JP2010111794A - Rubber composition capable of vulcanization-bonding to polyamide resin - Google Patents

Abstract

<P>PROBLEM TO BE SOLVED: To provide a rubber composition capable of vulcanization-bonding to a polyamide resin without providing an adhesive layer and also capable of forming a composite product with a polyamide resin layer, such as a composite rubber hose. <P>SOLUTION: The rubber composition capable of vulcanization-bonding to the polyamide resin includes 10 to 100 pts.wt. talc and 0.1 to 30 pts.wt. resin crosslinking agent based on 100 pts.wt. blended rubber comprising 60 to 90 mass% acrylonitrile-butadiene rubber and 40 to 10 mass% halogenated butyl rubber. <P>COPYRIGHT: (C)2010,JPO&INPIT

Description

  The present invention relates to a rubber composition capable of vulcanization adhesion with a polyamide resin. More specifically, the present invention relates to a rubber composition capable of easily forming a composite hose with a polyamide resin and capable of being vulcanized and bonded to the polyamide resin.

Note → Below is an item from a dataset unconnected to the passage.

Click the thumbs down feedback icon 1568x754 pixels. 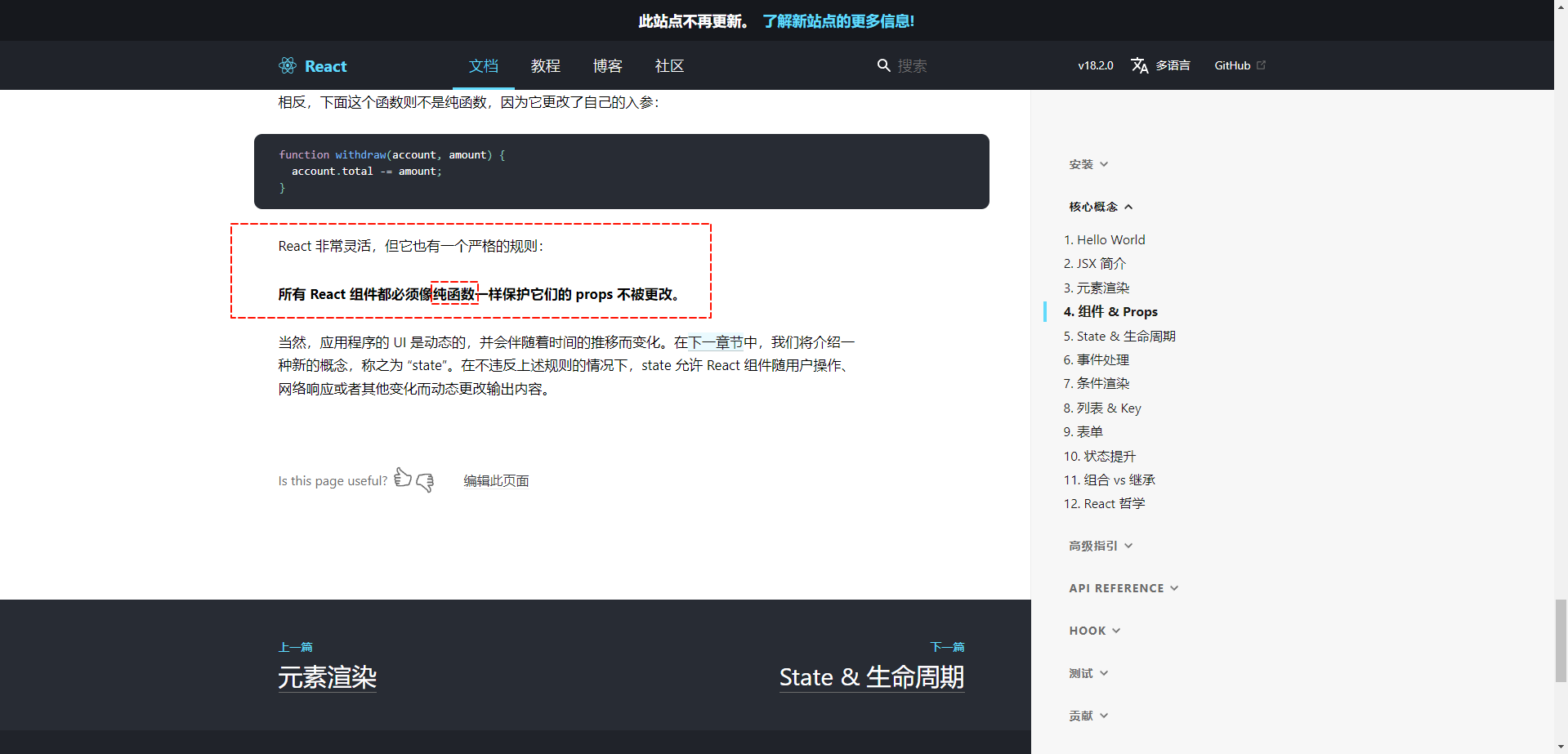tap(425, 482)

Aromatic polyamide fibers with excellent strength, modulus, dimensional stability, etc. are used as reinforcing agents for rubber structures such as tires, belts and hoses. Adhesives are used as rubber and fiber adhesive compositions. It has been proposed to use a matrix component such as polyepoxide compound, rubber latex, blocked polyisocyanate compound, ethylene urea compound, etc. as a main active ingredient and silicic anhydride to be used for the production of rubber reinforcing cords. .
JP 2001-64620 A

For the flexible hose in which the innermost layer, the intermediate rubber layer, the fiber reinforcement layer, and the outer rubber layer are laminated sequentially from the inside, the innermost layer is a polyamide in order to bond the innermost layer and the intermediate rubber layer without an adhesive layer. A rubber made of a modified polyamide obtained by blending olefin and carboxyl group-containing modified polyolefin, with an intermediate rubber layer blended with silicic acid (salt) and brominated alkylphenol formaldehyde resin in a blended rubber of halogenated butyl rubber alone or butyl rubber There has been proposed a method of manufacturing a composite flexible hose comprising a composition and vulcanizing after laminating the respective layers. However, since the intermediate rubber layer is formed of halogenated butyl rubber alone or a blend rubber of this and butyl rubber, it cannot be used as a hydraulic hose.
Japanese Patent Laid-Open No. 7-117178

  In this proposal, a strong adhesive force can be obtained between the innermost layer and the intermediate rubber layer without providing an adhesive layer. The polyamide resin constituting the innermost layer is modified, and this modified functional group and the intermediate rubber are A complex reaction occurs between the halogen of the halogenated butyl rubber forming the layer, the reactive silanol group of the silicic acid (salt) contained therein, and the brominated alkylphenol formaldehyde resin, resulting in various bonds It is stated that it is presumed.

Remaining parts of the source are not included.